Prayers for Private Maupin


Editorial

The face of captured Pfc. Keith "Matt" Maupin on a videotape broadcast Friday by Arabic-language TV network Al-Jazeera brought home the high-risk American commitment to Iraq with more than usual poignancy. The 20-year-old Army Reservist from Batavia, Ohio appeared alert and unhurt. He identified himself as "Private First Class Keith Matthew Maupin."

The tape, reportedly delivered to the U.S. Embassy in Doha, Qatar, raised hopes that Matt Maupin is still alive. We join with his family and the entire community in praying for his safe return. His captivity should steel our resolve.

His captors, according to a translation of the tape, said he was being treated well "according to Islam." They offered to exchange him for some Iraqi militants in U.S. custody.

On April 9, Maupin and Greensboro, N.C. Sgt Elmer Krause were listed as "duty-status whereabouts unknown" after their fuel convoy came under attack by rocket-propelled grenades and small arms fire near Baghdad. Maupin was a 3.5 point-average student and football player at Glen Este High School in Union Township. He graduated in 2001, the year of the 9/11 attacks, and joined the Army Reserve to earn money for college. The community has rallied round the family and lined the football field with yellow ribbons.
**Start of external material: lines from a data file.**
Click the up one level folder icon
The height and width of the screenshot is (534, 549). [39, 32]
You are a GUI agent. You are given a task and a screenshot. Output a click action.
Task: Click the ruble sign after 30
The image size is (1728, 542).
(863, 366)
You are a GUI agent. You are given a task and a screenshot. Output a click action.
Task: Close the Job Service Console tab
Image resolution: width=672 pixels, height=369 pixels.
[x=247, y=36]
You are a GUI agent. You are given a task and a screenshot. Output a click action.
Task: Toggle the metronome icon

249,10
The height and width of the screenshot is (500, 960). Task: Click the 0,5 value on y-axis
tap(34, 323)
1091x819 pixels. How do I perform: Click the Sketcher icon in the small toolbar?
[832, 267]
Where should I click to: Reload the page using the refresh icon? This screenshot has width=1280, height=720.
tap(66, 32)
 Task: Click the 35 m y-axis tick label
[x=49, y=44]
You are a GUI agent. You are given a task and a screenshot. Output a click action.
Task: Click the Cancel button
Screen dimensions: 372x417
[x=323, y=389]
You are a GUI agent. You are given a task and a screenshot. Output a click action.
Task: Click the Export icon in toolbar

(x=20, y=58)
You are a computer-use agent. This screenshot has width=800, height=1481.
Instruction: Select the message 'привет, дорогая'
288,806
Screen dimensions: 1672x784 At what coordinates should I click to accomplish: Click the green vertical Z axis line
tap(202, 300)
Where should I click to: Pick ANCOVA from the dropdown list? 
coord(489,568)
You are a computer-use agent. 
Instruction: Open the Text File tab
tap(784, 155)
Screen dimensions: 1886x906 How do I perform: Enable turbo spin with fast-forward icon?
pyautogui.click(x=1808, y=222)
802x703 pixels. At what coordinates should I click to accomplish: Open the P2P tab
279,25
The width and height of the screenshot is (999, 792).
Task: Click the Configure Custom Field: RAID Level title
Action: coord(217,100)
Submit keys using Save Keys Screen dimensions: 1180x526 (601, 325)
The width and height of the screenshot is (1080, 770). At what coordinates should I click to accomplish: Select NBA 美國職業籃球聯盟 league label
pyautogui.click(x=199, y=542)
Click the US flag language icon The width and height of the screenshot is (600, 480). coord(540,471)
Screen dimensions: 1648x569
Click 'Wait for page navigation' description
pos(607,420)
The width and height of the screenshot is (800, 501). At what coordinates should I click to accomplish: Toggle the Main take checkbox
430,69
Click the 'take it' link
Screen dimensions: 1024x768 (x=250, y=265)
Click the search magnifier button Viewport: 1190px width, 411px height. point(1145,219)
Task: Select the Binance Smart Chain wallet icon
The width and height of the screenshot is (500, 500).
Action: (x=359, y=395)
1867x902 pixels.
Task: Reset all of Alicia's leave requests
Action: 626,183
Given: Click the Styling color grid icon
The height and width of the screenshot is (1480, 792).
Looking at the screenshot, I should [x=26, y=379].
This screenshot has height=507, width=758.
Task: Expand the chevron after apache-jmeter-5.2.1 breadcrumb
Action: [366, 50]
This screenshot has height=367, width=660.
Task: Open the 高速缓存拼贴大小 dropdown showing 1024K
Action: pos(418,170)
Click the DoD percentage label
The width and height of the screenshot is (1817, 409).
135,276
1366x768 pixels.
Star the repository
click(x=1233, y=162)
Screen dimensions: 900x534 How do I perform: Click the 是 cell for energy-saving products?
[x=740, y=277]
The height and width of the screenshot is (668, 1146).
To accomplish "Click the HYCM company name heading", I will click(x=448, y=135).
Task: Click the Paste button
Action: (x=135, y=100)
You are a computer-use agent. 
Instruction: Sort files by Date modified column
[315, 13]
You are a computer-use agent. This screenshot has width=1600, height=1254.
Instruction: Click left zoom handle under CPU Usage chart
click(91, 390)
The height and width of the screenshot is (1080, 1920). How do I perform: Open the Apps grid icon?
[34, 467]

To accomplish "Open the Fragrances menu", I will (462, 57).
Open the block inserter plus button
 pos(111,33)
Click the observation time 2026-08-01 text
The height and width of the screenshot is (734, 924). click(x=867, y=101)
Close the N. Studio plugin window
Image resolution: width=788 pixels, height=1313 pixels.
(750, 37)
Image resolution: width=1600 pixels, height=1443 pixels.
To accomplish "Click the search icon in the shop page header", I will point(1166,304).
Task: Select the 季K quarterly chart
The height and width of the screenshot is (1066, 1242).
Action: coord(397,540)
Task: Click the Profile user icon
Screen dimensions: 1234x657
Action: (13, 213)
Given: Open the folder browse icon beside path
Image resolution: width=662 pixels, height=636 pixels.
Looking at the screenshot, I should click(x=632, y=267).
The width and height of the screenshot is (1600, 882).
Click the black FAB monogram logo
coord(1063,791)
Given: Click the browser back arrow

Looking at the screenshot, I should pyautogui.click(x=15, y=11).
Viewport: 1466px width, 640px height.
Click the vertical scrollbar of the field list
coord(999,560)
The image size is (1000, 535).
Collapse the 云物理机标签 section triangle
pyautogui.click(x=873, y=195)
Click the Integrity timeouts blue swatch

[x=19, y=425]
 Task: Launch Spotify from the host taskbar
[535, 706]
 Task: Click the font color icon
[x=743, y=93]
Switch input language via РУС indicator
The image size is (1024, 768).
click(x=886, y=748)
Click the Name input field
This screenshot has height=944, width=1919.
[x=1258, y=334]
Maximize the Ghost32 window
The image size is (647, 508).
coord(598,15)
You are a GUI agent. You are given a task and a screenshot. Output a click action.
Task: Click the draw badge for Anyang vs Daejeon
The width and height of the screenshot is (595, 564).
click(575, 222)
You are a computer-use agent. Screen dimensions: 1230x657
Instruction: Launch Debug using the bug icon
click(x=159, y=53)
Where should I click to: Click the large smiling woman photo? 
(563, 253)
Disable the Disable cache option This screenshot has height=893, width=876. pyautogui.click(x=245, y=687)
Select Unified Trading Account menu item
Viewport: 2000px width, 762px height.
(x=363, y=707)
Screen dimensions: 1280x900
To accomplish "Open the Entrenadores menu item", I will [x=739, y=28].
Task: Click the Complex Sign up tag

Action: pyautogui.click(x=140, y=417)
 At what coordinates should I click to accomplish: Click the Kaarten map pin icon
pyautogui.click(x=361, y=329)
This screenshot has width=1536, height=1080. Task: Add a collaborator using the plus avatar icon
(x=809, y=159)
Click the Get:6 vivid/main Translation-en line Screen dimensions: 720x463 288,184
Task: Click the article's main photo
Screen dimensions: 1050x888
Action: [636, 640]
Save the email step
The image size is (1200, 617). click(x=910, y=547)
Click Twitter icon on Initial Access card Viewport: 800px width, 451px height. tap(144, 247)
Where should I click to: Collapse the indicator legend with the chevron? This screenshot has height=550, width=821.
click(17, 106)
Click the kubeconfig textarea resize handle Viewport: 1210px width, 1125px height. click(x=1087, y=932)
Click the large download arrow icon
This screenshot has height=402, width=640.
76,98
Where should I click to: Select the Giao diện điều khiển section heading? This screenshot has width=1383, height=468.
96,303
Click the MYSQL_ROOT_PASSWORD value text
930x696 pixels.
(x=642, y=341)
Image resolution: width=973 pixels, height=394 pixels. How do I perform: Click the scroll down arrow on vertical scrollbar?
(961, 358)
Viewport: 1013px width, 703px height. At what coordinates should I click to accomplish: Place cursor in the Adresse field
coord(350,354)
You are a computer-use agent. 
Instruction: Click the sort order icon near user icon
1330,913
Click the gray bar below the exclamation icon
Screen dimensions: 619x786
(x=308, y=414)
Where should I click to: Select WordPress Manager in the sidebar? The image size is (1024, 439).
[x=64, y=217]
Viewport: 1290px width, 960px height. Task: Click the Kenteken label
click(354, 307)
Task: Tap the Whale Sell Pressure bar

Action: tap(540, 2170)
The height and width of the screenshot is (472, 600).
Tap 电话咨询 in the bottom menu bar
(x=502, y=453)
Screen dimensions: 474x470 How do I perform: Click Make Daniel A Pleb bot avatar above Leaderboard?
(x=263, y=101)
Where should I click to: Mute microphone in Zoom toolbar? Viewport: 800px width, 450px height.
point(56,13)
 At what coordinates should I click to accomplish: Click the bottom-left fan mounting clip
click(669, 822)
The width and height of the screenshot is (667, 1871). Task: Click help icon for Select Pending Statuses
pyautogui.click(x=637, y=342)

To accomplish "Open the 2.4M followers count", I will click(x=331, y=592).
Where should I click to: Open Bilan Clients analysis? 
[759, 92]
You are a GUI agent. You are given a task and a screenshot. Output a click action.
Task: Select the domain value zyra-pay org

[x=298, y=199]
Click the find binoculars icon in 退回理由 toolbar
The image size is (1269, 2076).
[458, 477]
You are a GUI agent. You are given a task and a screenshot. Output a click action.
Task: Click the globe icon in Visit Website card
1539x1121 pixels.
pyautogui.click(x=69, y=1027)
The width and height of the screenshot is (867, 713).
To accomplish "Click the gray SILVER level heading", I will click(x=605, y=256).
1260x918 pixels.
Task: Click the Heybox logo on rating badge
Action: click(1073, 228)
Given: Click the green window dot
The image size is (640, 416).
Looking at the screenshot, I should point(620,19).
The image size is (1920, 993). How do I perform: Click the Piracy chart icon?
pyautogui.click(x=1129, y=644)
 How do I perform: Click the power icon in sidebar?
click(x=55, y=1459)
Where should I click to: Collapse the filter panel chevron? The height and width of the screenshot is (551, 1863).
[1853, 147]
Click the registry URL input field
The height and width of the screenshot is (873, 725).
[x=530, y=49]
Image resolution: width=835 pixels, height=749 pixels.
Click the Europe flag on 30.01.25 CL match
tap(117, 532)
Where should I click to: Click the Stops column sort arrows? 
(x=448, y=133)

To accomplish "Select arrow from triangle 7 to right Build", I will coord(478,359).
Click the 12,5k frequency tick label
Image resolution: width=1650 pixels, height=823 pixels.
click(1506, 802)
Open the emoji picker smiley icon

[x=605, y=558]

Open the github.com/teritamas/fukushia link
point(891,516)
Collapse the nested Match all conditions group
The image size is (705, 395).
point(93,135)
Insurgents in Iraq also lately have pursued an erratic and sometimes ruthless strategy of abductions, assassinations and occasional releases. Up to now the main motive has been to bully allies in the coalition to split from the United States and pull their troops out of Iraq. With the exception of Spain, the tactic has not been successful. Italy is just one example of the united resolve. After Italian hostage Fabrizio Quattrocchi was executed this week by his kidnappers, Italy's Prime Minister Silvio Berlusconi vowed not to give in.

In President Bush's Tuesday press conference, he praised our troops, the allied coalition and support at home. "It's important," he said, "for those soldiers to know America stands with them, and we weep when they die, and we're proud of the victories they achieve...Our soldiers who have volunteered to go there understand the stakes, and I'm incredibly proud of them."

For us now, Private Maupin has become the face of that hazardous, high-stakes liberation.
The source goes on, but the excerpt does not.